The United States has carried out another air raid on Yemen, with targets reportedly including the international airport in the capital city of Sanaa. This comes a day after US and UK airstrikes on Yemen in retaliation for Houthi attacks on Red Sea commercial vessels.

For weeks Yemen’s Houthi forces have been greatly inconveniencing commercial shipping with their blockade, with reports last month saying Israel’s Eilat Port has seen an 85 percent drop in activity since the attacks began.

This entirely bloodless inconvenience was all it took for Washington to attack Yemen, the war-ravaged nation in which the US and its allies have spent recent years helping Saudi Arabia murder hundreds of thousands of people with its own maritime blockades.

Yemen has issued defiant statements in response to these attacks, saying they will not go “unanswered or unpunished”.

The Biden administration’s dramatic escalation toward yet another horrific war in the Middle East has been hotly criticised by lawmakers on both sides of the aisle, who argue that the attacks were illicit because they took place without congressional approval.

This impotent congressional whining will never go anywhere, since, as Glenn Greenwald has observed, the US Congress never actually does anything to hold presidents to account for carrying out acts of war without their approval.

But there are some worthwhile ideas going around.

After the second round of strikes, a Democratic representative from Georgia named Hank Johnson tweeted the following:

“I have what some may consider a dumb idea, but here it is: stop the bombing of Gaza, then the attacks on commercial shipping will end. Why not try that approach?”

By golly, that’s just crazy enough to work. In fact, anti-interventionists have been screaming it at the top of their lungs since the standoff with Yemen began.

All the way back in mid-October Responsible Statecraft’s Trita Parsi was already writing urgently about the need for a ceasefire in Gaza to prevent it from exploding into a wider war in the region, a position Parsi has continued pushing ever since.
■ ■ ■ ■ ■
#### Given problem a
Reproduce the passage on the US strikes on Yemen in full, word for word.
■ ■ ■ ■ ■
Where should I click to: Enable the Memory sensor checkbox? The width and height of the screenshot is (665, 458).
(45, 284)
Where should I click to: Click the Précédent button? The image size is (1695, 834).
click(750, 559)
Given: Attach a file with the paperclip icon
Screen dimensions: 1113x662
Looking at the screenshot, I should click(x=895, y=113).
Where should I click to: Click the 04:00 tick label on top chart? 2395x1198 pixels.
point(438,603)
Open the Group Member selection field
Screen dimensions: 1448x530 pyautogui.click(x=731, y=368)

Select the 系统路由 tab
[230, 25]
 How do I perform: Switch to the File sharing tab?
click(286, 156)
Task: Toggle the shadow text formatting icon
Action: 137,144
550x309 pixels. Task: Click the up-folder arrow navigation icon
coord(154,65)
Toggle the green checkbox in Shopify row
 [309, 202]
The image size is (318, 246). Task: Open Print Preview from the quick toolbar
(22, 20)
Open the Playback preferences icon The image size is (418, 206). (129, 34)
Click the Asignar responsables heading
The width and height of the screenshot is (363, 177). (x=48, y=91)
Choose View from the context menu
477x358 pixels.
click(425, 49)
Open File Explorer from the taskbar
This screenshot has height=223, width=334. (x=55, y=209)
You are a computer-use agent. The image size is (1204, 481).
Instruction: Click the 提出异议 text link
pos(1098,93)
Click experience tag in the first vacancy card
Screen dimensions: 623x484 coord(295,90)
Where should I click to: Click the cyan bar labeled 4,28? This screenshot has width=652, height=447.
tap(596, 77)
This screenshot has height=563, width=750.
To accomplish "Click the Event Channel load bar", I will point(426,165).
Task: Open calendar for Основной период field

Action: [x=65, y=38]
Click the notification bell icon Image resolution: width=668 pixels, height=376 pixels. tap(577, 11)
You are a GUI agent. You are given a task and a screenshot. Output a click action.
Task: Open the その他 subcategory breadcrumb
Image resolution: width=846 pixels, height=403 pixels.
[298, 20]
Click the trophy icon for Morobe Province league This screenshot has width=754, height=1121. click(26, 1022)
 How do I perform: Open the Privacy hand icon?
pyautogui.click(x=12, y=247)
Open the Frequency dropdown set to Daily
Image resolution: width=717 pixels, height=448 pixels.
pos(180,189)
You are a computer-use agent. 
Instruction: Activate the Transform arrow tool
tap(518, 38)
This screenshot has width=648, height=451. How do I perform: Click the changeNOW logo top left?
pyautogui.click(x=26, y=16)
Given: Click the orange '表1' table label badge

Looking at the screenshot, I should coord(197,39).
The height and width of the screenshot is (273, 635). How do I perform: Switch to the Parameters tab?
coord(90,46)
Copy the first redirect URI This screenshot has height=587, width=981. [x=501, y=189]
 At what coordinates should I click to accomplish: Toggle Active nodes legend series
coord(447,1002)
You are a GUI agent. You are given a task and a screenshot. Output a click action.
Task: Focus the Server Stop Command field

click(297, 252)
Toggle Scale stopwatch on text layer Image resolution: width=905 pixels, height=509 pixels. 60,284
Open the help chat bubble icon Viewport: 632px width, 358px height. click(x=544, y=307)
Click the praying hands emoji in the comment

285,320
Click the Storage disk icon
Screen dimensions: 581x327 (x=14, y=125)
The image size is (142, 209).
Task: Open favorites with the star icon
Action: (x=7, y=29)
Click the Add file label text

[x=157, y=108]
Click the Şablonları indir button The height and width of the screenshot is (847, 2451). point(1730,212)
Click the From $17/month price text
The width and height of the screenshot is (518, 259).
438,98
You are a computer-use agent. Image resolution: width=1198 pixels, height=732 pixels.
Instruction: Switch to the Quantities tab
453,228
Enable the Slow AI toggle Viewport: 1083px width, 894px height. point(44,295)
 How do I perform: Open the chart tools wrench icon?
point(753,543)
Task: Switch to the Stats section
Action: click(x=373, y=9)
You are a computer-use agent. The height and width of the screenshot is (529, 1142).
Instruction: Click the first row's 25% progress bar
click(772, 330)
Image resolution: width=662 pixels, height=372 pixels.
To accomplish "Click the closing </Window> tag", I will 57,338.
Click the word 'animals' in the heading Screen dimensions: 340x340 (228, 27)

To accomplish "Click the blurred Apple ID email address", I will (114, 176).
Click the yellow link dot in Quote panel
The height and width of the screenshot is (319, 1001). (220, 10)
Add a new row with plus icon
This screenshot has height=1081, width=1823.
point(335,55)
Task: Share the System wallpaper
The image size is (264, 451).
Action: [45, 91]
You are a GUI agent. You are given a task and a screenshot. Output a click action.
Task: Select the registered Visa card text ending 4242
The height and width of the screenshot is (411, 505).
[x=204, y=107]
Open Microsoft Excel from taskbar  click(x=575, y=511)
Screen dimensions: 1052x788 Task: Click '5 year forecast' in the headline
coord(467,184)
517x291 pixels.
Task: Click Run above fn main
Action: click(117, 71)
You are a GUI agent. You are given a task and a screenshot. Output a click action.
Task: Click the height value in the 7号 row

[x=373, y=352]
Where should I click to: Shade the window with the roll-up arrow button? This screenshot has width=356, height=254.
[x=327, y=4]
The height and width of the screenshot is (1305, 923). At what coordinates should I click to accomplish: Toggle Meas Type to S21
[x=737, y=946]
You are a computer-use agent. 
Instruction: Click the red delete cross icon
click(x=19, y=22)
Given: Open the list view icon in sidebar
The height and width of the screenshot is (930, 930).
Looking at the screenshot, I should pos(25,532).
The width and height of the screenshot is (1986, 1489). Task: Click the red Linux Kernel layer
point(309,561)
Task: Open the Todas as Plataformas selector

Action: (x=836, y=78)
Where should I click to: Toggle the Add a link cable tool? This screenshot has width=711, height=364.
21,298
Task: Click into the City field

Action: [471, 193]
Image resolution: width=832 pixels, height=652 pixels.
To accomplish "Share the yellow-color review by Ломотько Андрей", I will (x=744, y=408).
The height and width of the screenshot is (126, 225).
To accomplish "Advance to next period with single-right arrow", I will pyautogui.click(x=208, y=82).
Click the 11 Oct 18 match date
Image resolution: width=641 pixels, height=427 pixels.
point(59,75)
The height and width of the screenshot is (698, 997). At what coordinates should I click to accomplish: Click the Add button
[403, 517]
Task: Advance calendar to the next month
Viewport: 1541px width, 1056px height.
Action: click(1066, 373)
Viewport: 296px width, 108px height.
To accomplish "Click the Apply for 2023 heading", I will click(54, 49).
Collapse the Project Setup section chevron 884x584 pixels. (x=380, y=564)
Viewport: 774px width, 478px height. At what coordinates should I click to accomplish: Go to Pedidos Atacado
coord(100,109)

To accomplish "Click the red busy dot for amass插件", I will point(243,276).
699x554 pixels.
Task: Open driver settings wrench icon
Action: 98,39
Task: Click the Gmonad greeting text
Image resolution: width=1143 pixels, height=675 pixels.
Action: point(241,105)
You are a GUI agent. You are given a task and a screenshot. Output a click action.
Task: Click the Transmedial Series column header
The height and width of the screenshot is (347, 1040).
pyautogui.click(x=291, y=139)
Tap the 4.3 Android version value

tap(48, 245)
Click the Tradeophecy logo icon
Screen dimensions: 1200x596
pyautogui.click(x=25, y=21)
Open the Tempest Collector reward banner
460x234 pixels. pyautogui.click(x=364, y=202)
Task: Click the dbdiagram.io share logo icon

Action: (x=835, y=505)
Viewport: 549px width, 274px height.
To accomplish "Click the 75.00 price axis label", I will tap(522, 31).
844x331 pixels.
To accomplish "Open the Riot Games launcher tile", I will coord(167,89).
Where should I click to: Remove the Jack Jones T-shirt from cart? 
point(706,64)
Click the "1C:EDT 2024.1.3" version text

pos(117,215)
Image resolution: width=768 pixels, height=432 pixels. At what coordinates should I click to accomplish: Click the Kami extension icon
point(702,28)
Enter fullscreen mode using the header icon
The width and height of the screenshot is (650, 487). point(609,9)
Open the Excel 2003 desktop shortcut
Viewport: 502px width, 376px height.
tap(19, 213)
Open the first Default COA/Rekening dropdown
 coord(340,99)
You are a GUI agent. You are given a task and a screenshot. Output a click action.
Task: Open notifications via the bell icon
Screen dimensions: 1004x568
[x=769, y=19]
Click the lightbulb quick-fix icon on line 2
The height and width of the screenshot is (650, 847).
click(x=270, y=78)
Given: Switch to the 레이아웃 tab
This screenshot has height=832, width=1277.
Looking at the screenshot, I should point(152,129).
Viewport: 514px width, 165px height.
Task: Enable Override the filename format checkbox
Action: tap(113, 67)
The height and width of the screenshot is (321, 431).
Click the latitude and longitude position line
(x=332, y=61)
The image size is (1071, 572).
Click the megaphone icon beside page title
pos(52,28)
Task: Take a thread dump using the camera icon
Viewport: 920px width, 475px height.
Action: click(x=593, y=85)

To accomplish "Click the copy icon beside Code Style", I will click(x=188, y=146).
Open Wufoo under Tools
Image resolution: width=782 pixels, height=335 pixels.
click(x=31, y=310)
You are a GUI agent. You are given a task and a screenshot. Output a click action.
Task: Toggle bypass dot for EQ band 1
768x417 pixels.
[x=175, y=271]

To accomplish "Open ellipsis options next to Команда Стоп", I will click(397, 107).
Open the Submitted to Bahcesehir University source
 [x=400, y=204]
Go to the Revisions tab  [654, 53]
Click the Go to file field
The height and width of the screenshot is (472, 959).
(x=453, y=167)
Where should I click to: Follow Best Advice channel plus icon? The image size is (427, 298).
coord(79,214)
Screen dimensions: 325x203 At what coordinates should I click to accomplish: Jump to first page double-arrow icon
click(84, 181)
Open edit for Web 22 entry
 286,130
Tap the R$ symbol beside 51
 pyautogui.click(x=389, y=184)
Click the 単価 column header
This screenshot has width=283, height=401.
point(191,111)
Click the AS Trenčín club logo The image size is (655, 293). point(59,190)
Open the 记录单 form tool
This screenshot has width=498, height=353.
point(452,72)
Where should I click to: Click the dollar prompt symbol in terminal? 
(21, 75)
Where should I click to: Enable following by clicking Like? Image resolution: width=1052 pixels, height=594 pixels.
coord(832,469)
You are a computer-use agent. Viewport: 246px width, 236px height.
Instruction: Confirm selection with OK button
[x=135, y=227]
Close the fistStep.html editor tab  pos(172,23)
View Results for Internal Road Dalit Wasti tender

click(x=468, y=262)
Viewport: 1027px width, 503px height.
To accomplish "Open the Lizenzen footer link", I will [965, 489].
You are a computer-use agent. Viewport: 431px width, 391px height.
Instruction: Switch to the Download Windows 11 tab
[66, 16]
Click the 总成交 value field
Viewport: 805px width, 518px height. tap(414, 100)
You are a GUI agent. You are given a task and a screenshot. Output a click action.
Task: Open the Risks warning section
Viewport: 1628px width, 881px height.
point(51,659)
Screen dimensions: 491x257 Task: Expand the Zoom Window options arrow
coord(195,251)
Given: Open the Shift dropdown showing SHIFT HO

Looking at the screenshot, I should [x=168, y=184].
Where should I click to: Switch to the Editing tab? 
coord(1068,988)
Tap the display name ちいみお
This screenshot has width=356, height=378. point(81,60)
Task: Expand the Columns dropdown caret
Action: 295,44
■ ■ ■ ■ ■
#### Given problem b
Collect every line of the records that contains the string "perform", matching case exactly.

#### Task response a
The United States has carried out another air raid on Yemen, with targets reportedly including the international airport in the capital city of Sanaa. This comes a day after US and UK airstrikes on Yemen in retaliation for Houthi attacks on Red Sea commercial vessels.

For weeks Yemen’s Houthi forces have been greatly inconveniencing commercial shipping with their blockade, with reports last month saying Israel’s Eilat Port has seen an 85 percent drop in activity since the attacks began.

This entirely bloodless inconvenience was all it took for Washington to attack Yemen, the war-ravaged nation in which the US and its allies have spent recent years helping Saudi Arabia murder hundreds of thousands of people with its own maritime blockades.

Yemen has issued defiant statements in response to these attacks, saying they will not go “unanswered or unpunished”.

The Biden administration’s dramatic escalation toward yet another horrific war in the Middle East has been hotly criticised by lawmakers on both sides of the aisle, who argue that the attacks were illicit because they took place without congressional approval.

This impotent congressional whining will never go anywhere, since, as Glenn Greenwald has observed, the US Congress never actually does anything to hold presidents to account for carrying out acts of war without their approval.

But there are some worthwhile ideas going around.

After the second round of strikes, a Democratic representative from Georgia named Hank Johnson tweeted the following:

“I have what some may consider a dumb idea, but here it is: stop the bombing of Gaza, then the attacks on commercial shipping will end. Why not try that approach?”

By golly, that’s just crazy enough to work. In fact, anti-interventionists have been screaming it at the top of their lungs since the standoff with Yemen began.

All the way back in mid-October Responsible Statecraft’s Trita Parsi was already writing urgently about the need for a ceasefire in Gaza to prevent it from exploding into a wider war in the region, a position Parsi has continued pushing ever since.

#### Task response b
 How do I perform: Switch to the File sharing tab?
 How do I perform: Open the Privacy hand icon?
This screenshot has width=648, height=451. How do I perform: Click the changeNOW logo top left?
The height and width of the screenshot is (273, 635). How do I perform: Switch to the Parameters tab?
 How do I perform: Open the chart tools wrench icon?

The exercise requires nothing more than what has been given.